After a long day, I spent the late afternoon and evening stumbling up and down this section of Trail, swearing every time the elevation started to increase again. The Trail was dim and wild and several times I found myself frantically looking for a blaze, thinking I’d lost the path for sure. In many places, the undergrowth grew right over the Trail and some of the climbs were so steep, I had to run and use my momentum to hurl myself over steep areas with no handholds.
I reached the shelter area just as the last twilight glow was fading from the sky. I was too tired to bother with setting up my tent. I found a spot in the shelter, stripped off most of my clothes and walked down to the river to cool my feet and clean the fetid mud off my body.
I woke up the next morning to a brooding sky and an immediate climb going up Mount Kinsman. As I climbed up, a storm coagulated in the skies above; the clouds clotted and soured; a cold and stagnant rain began to fall.
Kinsman was one of those climbs that turns the Trail into a slow moving single-file line. There’s only one way up a rock face, so you have to wait for whoever is ahead of you to finish before you can start.

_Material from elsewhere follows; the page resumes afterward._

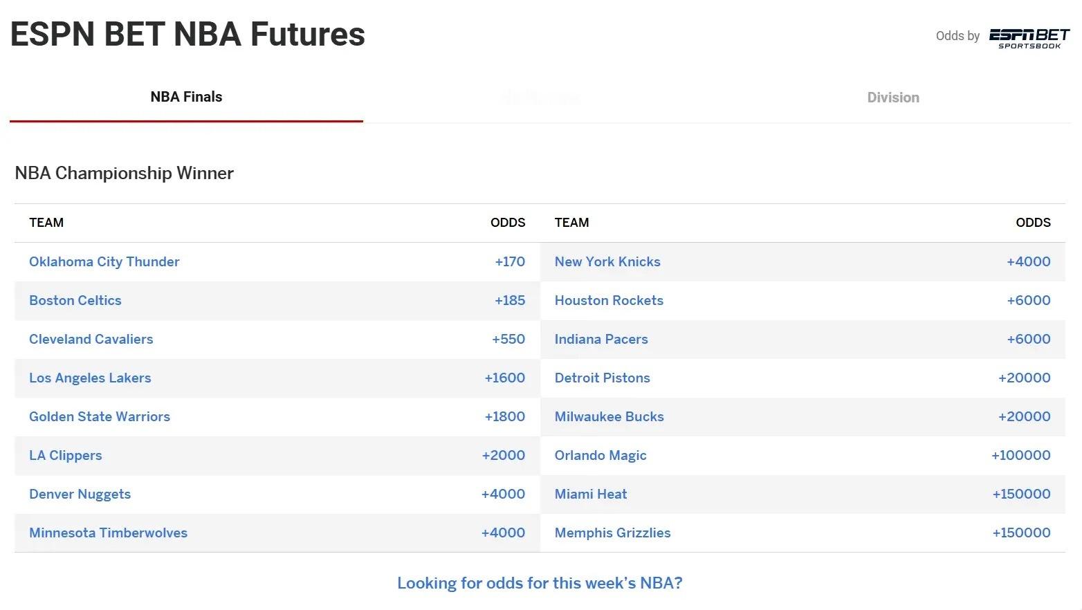Follow "Looking for odds for this week's NBA?" link
The width and height of the screenshot is (1082, 610).
tap(539, 583)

I hadn’t gotten too early of a start, so the whole camping area was ahead of me on the Trail. Gradually, I found a way to pass people, but quite a few times, I found myself waiting and enjoying to opportunity to walk with someone besides my own increasingly antagonistic thoughts. Unfortunately, most of what I was hearing was bad. The storm above us was only going to get worse. Rain was expected for the next few days and it was expected to be heavy at times. As we were only about a day out from the presidential range, no one was too thrilled by this.
I did however, receive some good news while waiting my turn to go up a wall, in the next town there was a guy who put up hikers in his garage for a donation. I didn’t want to stop again so soon. I had told myself in Hanover that I wouldn’t be seeing another town until I’d come down from the White Mountains, but with the storm and all the warnings of dangerous weather, it just didn’t seem to be worth the risk. Now that I knew there was a cheap place to stay, I began to consider a side trip into town to wait for the storm to blow over.
The climb wasn’t too terrible and many people I met later in the morning seemed blissfully unaware that foul weather had been predicted. Some of them even looked at me in an odd way when I told them, as if it had nothing to do with them. Before I came down into the gap, I was conflicted about going into town. I didn’t really want to stop again; I had plenty of supplies and I felt like I needed to get through this hard part; I’d been anticipating it too long and I was tired of thinking about it. On the other hand, it would be foolish to try to go over Washington in a storm not only because it would be unsafe, but also because other hikers had told me the view was worth the wait for a clear day, even if it meant hanging out in town a few days.
I came down from the mountain to a beautiful pond and the first ‘hut’ I’d seen in the park.
The White Mountains National Park is maintained, in part, by the Appalachian Mountain Club (AMC) which has constructed these ‘hut’s through the area and a huge welcome center at Pinkham Notch. Because these ‘hut’s cost over $100.00 to stay in, many hikers abhor them and say they’re out of the spirit of the AT and the Mountains, but, the AMC permits thru-hikers to do a work-stay to sleep in the huts and eat the left-over food prepared for guests. I took them up on this offer three times and it was incredible each time. The huts were clean and warm in the cold mountain nights, even from the floor (where thru-hikers sleep) and the food was incredible, most of it being vegetarian. Despite what I’d heard, I found everyone working for the AMC to be very nice and to offer many (often free) things to thru-hikers. The only other buildings on the along the entire 2,189 mile-length of the AT are the ‘way-sides’ of the Shenandoah. In the Shenandoah, there are many roads and parking lots and though the Trail goes through the woods, you aren’t very surprised to find camp grounds, RVs and convenience stores right off the Trail. The way-sides—what they call these convenience stores—are nice, but there’s nothing improbable about them; the huts in the Whites are totally improbable, built on mountain tops, nowhere near a road with beautiful kitchens, dining rooms and rest rooms. Usually, they are perched right next to a beautiful view of some kind. I wouldn’t want to see such places all the way along the Trail, but for the small mountainous section through New Hampshire, I was happy to have them.
Amazed as I was by the first hut I saw, I had to go in and have a look around. Inside, Pace, a thru-hiker I’d met before was reading his Autobiography of a Yogi and eating a bottomless two-dollar bowl of soup. I talked to Pace a little and then went over to check out the weather reports posted on the wall. Thunderstorms for the next two days. I decided to go into town.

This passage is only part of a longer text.